The Central Bank's emergency measures to ease a credit crunch in the UAE appear to be having a limited effect - at least if the interbank lending rate is any guide. Rather than declining after the Central Bank's intervention, as had been hoped, interbank lending rates rose. Most observers think that few, if any, banks have taken advantage of the emergency lending facility. "The package was not as generous as people had thought when the original announcement was made," said Mushtaq Khan, an economist at Citigroup.

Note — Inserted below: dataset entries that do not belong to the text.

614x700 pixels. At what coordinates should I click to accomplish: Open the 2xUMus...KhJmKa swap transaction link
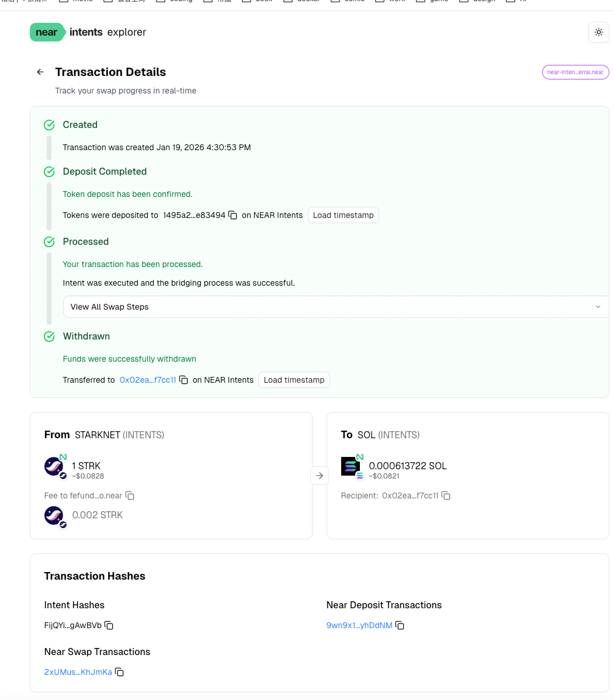click(x=78, y=671)
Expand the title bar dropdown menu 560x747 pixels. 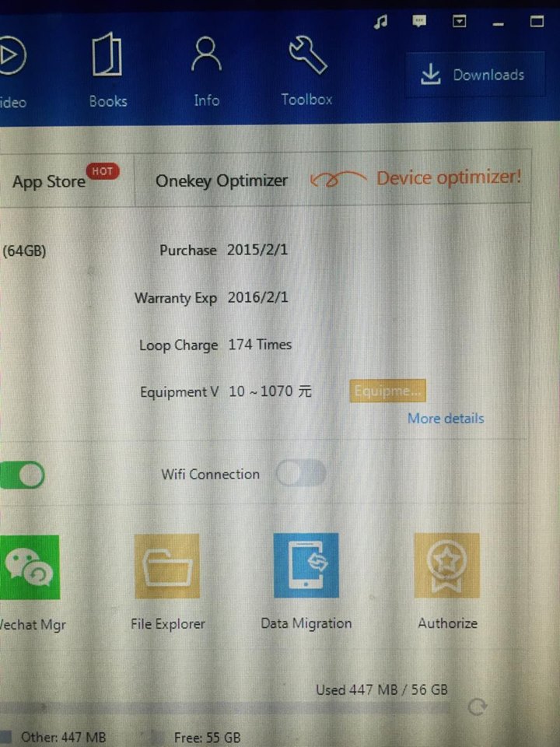pos(460,21)

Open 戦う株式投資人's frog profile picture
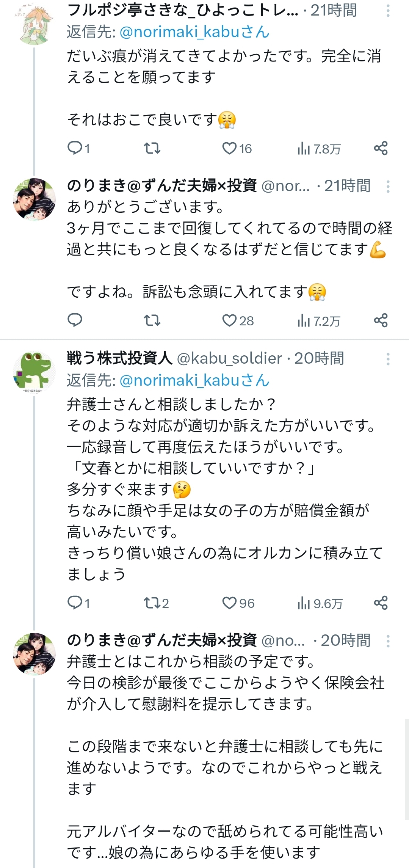34,371
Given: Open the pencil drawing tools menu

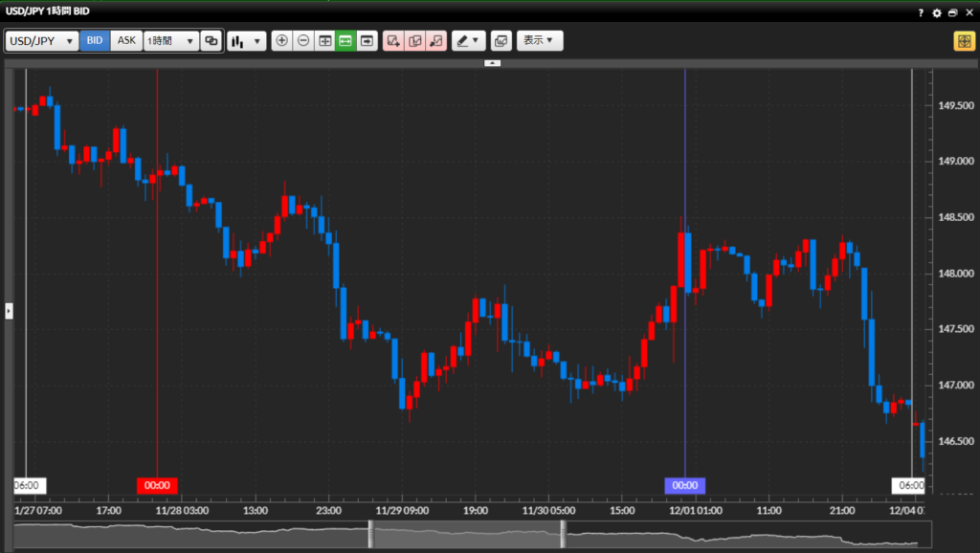Looking at the screenshot, I should pos(468,41).
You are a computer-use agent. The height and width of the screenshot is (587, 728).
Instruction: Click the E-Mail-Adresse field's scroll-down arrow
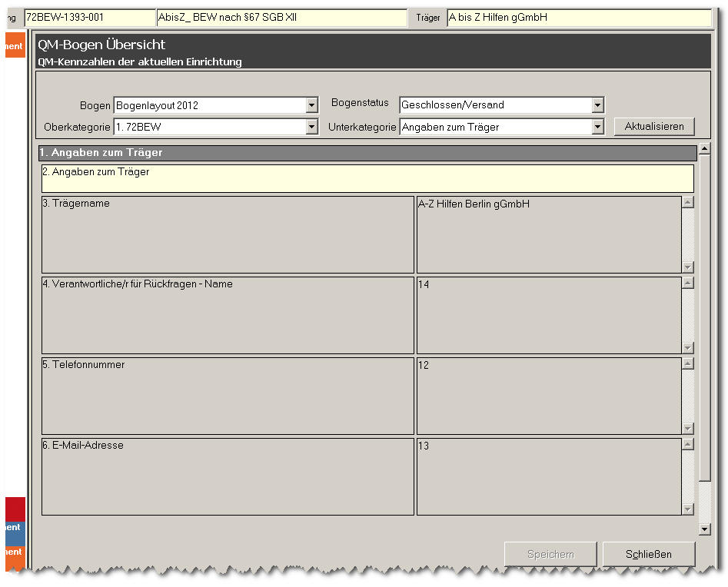click(688, 509)
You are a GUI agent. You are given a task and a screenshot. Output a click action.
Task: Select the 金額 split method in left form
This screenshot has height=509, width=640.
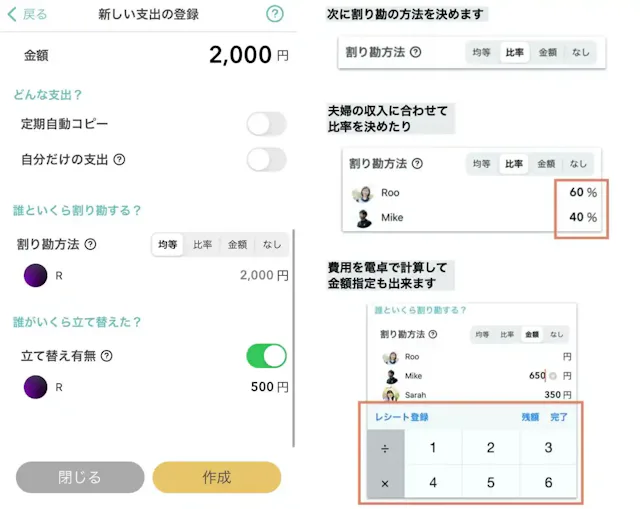(237, 244)
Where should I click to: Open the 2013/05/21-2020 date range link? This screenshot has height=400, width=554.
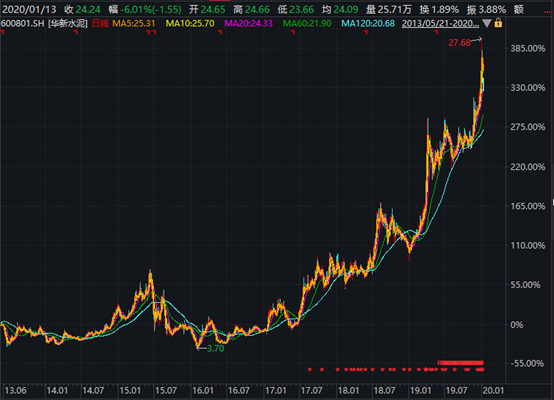click(440, 24)
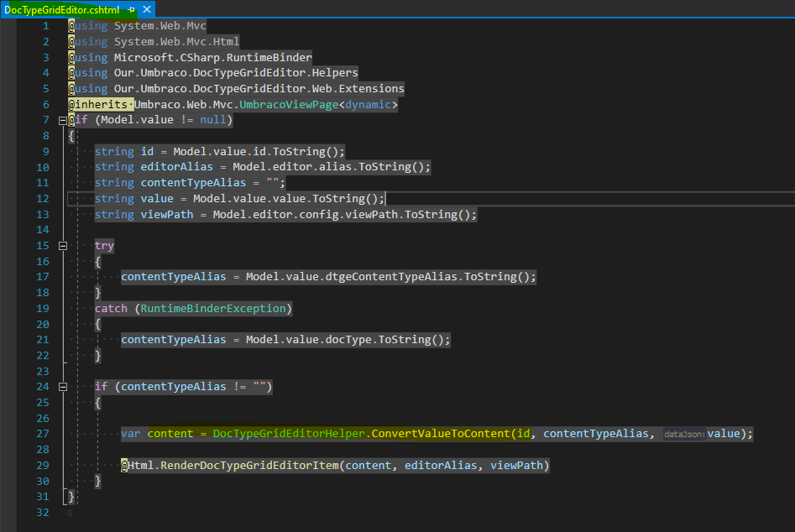The width and height of the screenshot is (795, 532).
Task: Collapse the if (contentTypeAlias != "") block
Action: (x=62, y=387)
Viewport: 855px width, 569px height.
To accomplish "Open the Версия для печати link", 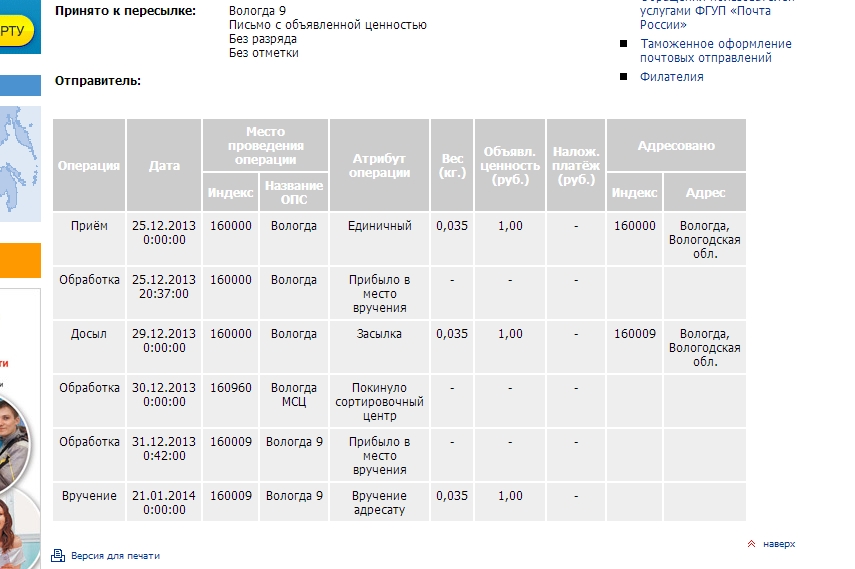I will (115, 555).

As long as banks worry that their peers may suffer from serious problems, they will probably continue to withhold funds from each other. "It's not yet clear whether the problem is... something the Central Bank can solve by simply adding liquidity, or whether there is a deeper malaise afflicting the market," said Ala'a al Yousuf, the chief economist at Gulf Finance House. "These things can cause a domino effect. If there is stress in the credit market, then the weakest link will give first, and then the next weakest link and so on. We don't know where the weakest link is until the system is stressed out. Then we'll find out," he said.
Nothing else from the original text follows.